It’s been nearly three years since Chat GPT was first released to the world. Since then, artificial intelligence has rapidly become a regular part of many people’s daily lives and has continued to improve at a breakneck speed.
Guelph-based ethicist Christopher Di Carlo is worried that artificial intelligence may soon surpass human intelligence.
Di Carlo wrote about his concerns for an AI future in his new book Building a God: The Ethics of Artificial Intelligence and the Race to Control It.
Di Carlo joined CBC K-W’s The Morning Edition host Craig Norris to talk about the promises, perils and ethical dilemmas of AI.
Audio of this interview can be found at the bottom of this story. This interview has been edited for length and clarity.

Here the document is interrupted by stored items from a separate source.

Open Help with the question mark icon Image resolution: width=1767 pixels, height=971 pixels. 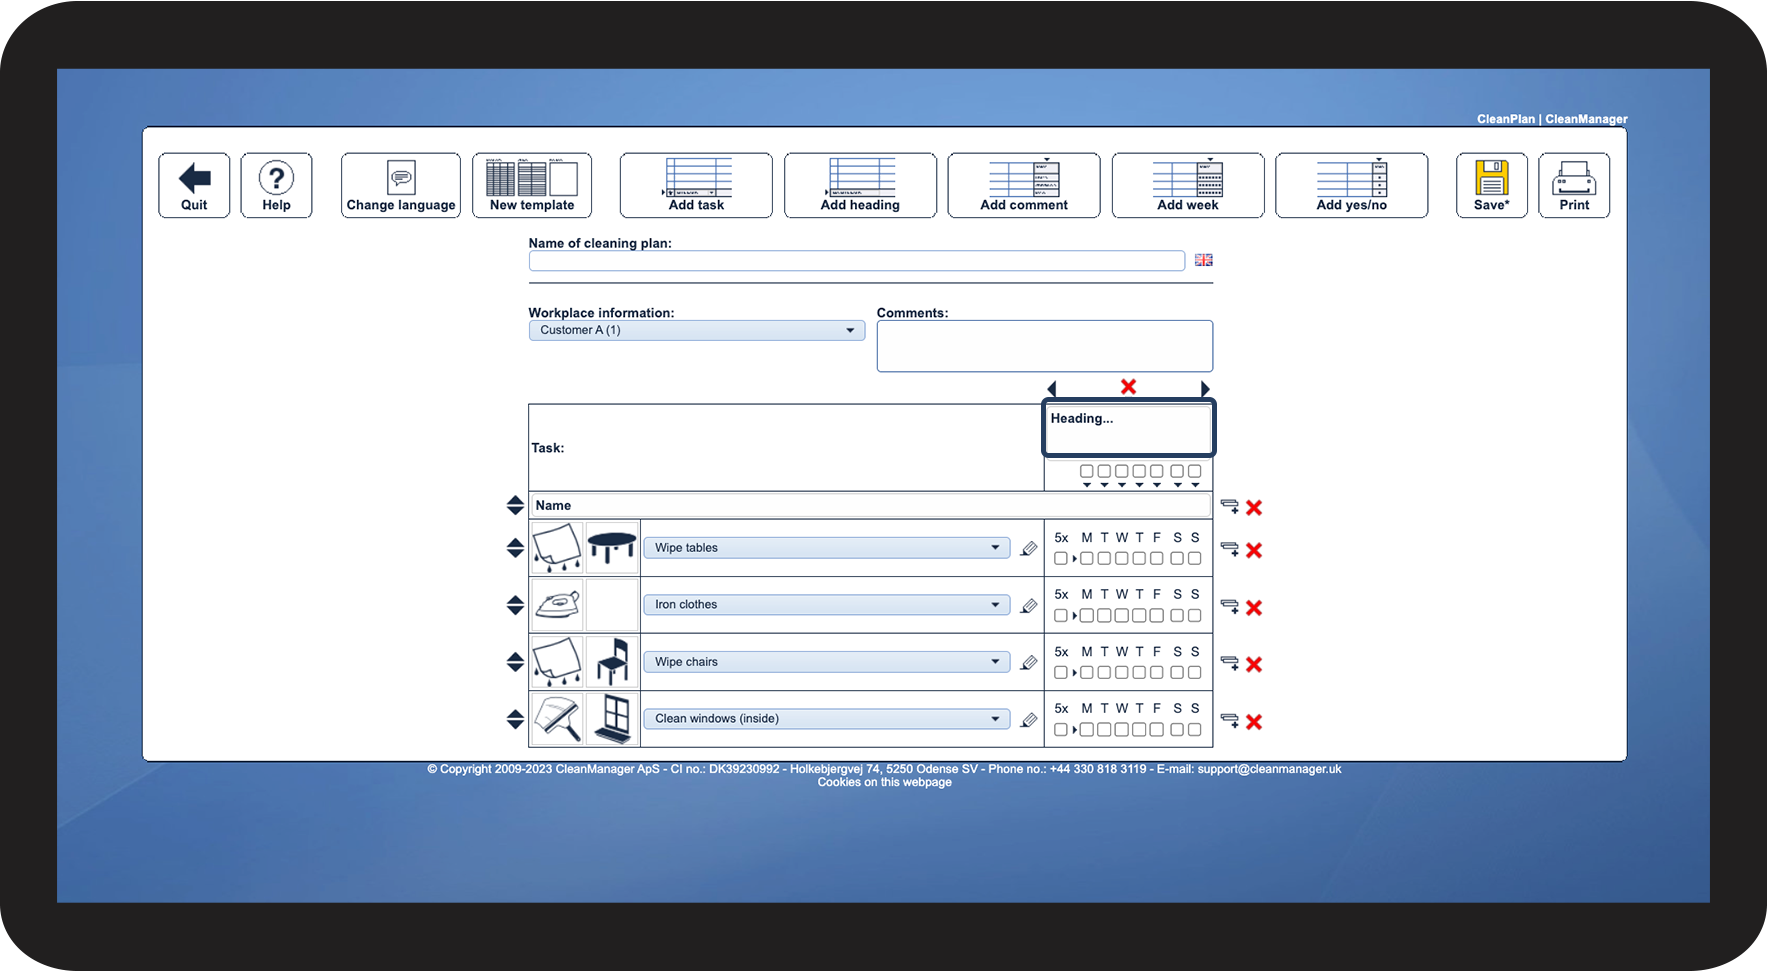tap(276, 178)
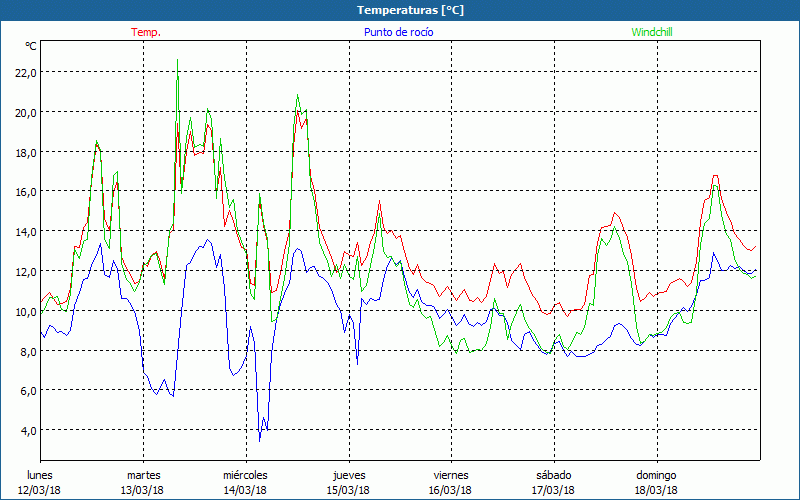The image size is (800, 500).
Task: Click the 12/03/18 date label
Action: pos(40,490)
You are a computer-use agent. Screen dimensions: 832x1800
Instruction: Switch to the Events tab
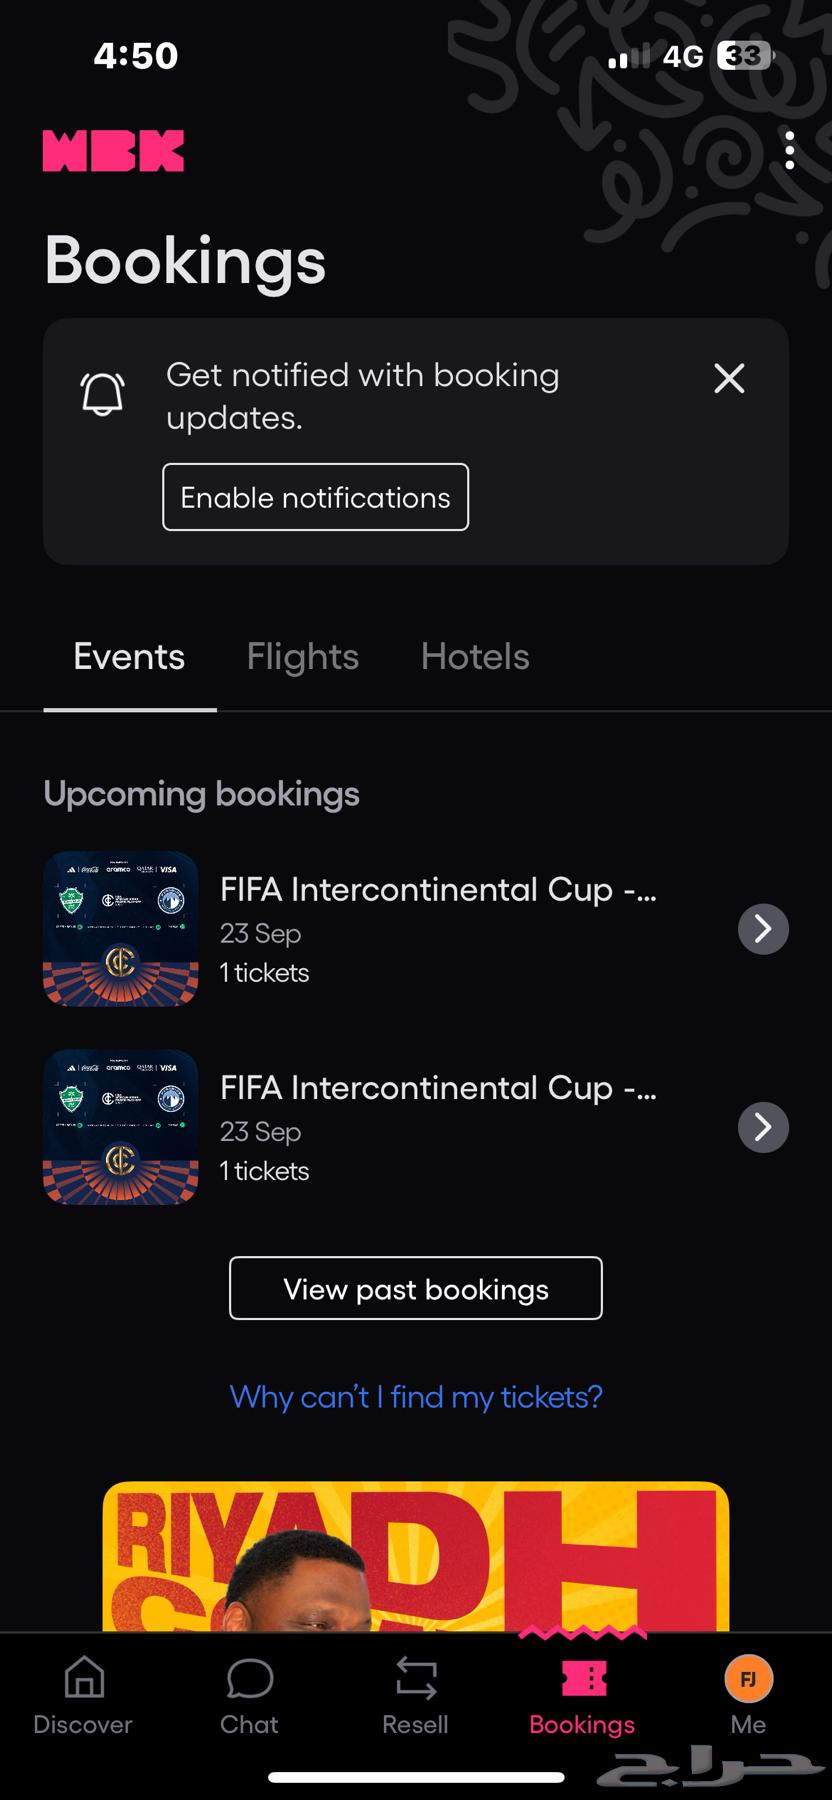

Craig Norris: In the book you talk about artificial general intelligence and artificial narrow intelligence. What’s the difference?
Christopher Di Carlo: Right now we have ANI, or artificial narrow intelligence. That’s Siri, Alexa, autonomous vehicles, even your Roomba. These are narrow in the sense that they can really not do anything outside of what their very limited algorithms tell them to do. But AGI or artificial general intelligence, well, that’s the Holy Grail of all of business right now in the world.
That’s what about five billionaire tech bros are racing to try to achieve. That’s the level at which AI becomes very human-like. It’s more generalized. It doesn’t just do one thing, it can do many things at a time, and it can do it 1,000 times better than any human.
Craig Norris: How could a government control a computer that is smarter than humans?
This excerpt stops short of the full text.